March 20 (Bloomberg) -- Asian stocks fell after the benchmark index’s biggest weekly rally since August 2007 drove valuations to the highest in more than a year.
Commonwealth Bank of Australia fell 3.4 percent, leading the first decline among financial companies in six days, amid skepticism U.S. and Japanese plans to purchase bonds will ease the financial crisis. China Mobile Ltd. dropped 3.9 percent in Hong Kong on speculation an investor was seeking to sell shares in the company. Alibaba.com Ltd., operator of China’s biggest trading Web site, lost 8.5 percent after profit missed analyst estimates. Japan’s stock market is closed for a holiday.

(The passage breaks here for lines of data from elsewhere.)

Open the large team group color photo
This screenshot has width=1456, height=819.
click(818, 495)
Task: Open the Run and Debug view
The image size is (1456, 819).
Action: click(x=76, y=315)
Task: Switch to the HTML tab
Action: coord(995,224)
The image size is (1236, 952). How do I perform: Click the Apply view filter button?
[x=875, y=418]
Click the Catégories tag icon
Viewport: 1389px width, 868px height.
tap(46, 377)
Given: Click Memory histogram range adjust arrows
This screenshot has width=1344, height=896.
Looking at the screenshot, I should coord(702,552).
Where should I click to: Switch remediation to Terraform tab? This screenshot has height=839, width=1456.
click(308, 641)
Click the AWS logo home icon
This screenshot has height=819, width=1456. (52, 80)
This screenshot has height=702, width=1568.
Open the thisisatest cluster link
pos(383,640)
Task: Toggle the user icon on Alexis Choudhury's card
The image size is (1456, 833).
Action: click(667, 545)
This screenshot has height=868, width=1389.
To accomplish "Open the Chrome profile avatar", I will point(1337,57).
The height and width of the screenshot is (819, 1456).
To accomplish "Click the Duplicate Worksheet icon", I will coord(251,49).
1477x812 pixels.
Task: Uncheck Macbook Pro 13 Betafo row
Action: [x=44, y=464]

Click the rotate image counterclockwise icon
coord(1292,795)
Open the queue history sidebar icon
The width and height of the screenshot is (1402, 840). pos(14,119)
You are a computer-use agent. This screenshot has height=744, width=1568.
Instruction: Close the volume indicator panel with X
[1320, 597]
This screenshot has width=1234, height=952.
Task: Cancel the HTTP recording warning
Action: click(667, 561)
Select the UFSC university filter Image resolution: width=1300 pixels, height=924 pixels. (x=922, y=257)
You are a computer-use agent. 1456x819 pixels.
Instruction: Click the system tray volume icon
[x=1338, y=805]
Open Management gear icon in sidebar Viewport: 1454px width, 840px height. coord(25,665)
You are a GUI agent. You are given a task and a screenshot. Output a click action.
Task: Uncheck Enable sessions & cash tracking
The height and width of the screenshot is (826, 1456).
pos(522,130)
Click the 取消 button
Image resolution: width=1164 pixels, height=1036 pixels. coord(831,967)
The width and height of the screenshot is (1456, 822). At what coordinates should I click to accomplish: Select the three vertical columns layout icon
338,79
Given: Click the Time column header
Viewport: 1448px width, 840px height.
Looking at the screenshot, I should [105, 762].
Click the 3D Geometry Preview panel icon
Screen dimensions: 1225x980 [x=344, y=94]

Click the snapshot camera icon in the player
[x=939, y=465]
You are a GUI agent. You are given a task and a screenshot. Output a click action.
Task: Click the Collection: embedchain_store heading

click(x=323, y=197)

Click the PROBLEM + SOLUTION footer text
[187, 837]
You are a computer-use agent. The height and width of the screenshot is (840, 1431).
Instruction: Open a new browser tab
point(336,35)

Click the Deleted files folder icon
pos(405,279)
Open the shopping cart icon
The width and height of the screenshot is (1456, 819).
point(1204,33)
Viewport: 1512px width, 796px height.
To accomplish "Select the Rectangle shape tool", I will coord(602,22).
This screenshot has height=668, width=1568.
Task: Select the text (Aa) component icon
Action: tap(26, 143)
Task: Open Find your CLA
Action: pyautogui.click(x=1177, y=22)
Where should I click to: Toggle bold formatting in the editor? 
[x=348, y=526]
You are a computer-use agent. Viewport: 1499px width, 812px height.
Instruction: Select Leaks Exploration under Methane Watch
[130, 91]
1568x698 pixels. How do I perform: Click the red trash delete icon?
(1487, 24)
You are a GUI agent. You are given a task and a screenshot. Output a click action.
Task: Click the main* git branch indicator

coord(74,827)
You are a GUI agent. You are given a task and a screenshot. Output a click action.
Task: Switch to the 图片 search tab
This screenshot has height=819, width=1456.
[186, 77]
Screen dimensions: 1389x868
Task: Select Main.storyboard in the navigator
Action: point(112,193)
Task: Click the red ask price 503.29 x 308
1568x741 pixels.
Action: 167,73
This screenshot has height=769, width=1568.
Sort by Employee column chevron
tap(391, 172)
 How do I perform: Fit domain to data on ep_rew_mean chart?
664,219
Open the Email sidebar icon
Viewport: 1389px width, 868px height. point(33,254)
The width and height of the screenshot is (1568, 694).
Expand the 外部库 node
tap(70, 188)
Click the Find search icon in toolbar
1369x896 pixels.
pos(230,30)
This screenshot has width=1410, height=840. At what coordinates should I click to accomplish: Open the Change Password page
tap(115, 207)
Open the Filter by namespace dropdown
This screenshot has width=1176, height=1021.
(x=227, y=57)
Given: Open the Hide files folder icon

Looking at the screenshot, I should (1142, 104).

“We are not outright bullish on equities,” said Diane Lin, a Sydney-based fund manager at Pengana Capital, which oversees about $1.9 billion. “We’re seeing profit-taking on financial stocks. We need to see the credit market functioning normally before any rally can be sustained.”
The MSCI Asia Pacific excluding Japan Index dropped 0.5 percent to 234.90 as of 11:24 a.m. in Hong Kong, cutting its advance this week to 5.7 percent. The gauge that includes Japan has climbed 7.7 percent in the past five days, the most since August 2007, as banks including Barclays Plc and Standard Chartered Plc reported “strong” starts to the year.
Hong Kong’s Hang Seng Index fell 1.1 percent to 12,988.30, while Taiwan’s Taiex Index lost 1 percent. Most markets declined except South Korea, Indonesia, Thailand and the Philippines.
Nuplex Industries Ltd., which makes resins for paints and building products, plunged 53 percent in Wellington on a rights offer to bolster its balance sheet. BHP Billiton Ltd., the world’s largest mining company, rose 4.3 percent in Sydney, as commodity prices rallied.
Finance Stocks
Futures on the Standard & Poor’s 500 Index fell 0.7 percent. The gauge dropped 1.3 percent yesterday, led by financial shares, halting the S&P 500’s rebound from a 12-year low reached on March 9. The measure gained 16 percent in that time.
Commonwealth Bank of Australia fell 3.4 percent to A$32.86 in Sydney. Macquarie Group Ltd., Australia’s largest investment bank, dropped 3.8 percent to A$23.67. Hang Seng Bank Ltd., controlled by London-based HSBC Holdings Plc, slumped 2.6 percent to HK$76.50 in Hong Kong.
A gauge of finance stocks on the MSCI Asia Pacific excluding Japan Index fell 2.2 percent, snapping a five-day, 15 percent rally. The comments this week from Barclays and Standard Chartered added to similar statements from Citigroup Inc. and Bank of America Corp., which fueled speculation the worst of the financial crisis is over.
‘False Dawn’
Gains in the week have driven the average valuation of companies on the MSCI Asia Pacific Index to 15 times reported profit, the highest since January 2008, data compiled by Bloomberg show.
The rally is a “false dawn,” said Martin Marnick, head of trading at Helmsman Global Trading Ltd. in Hong Kong. He predicts stocks will fall in coming days.
China Mobile, the world’s largest cell-phone operator by users, slumped 3.9 percent to HK$64.10. An investor failed to sell about HK$4 billion ($516 million) of the company’s shares yesterday, Ming Pao Daily News reported, citing brokers it didn’t identify.
Alibaba fell 7.3 percent to HK$7.60 in Hong Kong. The company reported full-year net income of 1.2 billion yuan ($175.8 million), compared with the 1.26 billion yuan median in a Bloomberg survey of nine analysts.
In Wellington, Nuplex plummeted 50 percent to 53 New Zealand cents. The company plans to raise NZ$132.8 million ($74 million) through a seven-for-one rights offer at 23 cents each.
Commodity Prices
BHP gained 4.3 percent to A$32.60 as a measure of six metals in London jumped 5.6 percent yesterday, while gold futures in New York climbed the most since September.
Rio Tinto Group, the world’s third-largest mining company, added 3.4 percent to A$47.04. Posco, Asia’s third-largest steelmaker, gained 2.6 percent to 356,500 won. Newcrest Mining Ltd., Australia’s biggest gold producer, climbed 3.1 percent to A$34.11.
Santos Ltd., the nation’s third-largest oil and gas producer, jumped 3.3 percent to A$15.85 as crude oil futures surged 7.2 percent yesterday to $51.61 a barrel, the highest settlement since Nov. 28. Cnooc Ltd., China’s largest offshore oil producer, added 1.9 percent to HK$7.58.
“Investors are switching out from banks and into the resources stocks because they’re waiting for signs of improvement in the credit markets,” said Rob Patterson, who manages about $2 billion at Argo Investments Ltd. in Adelaide, Australia.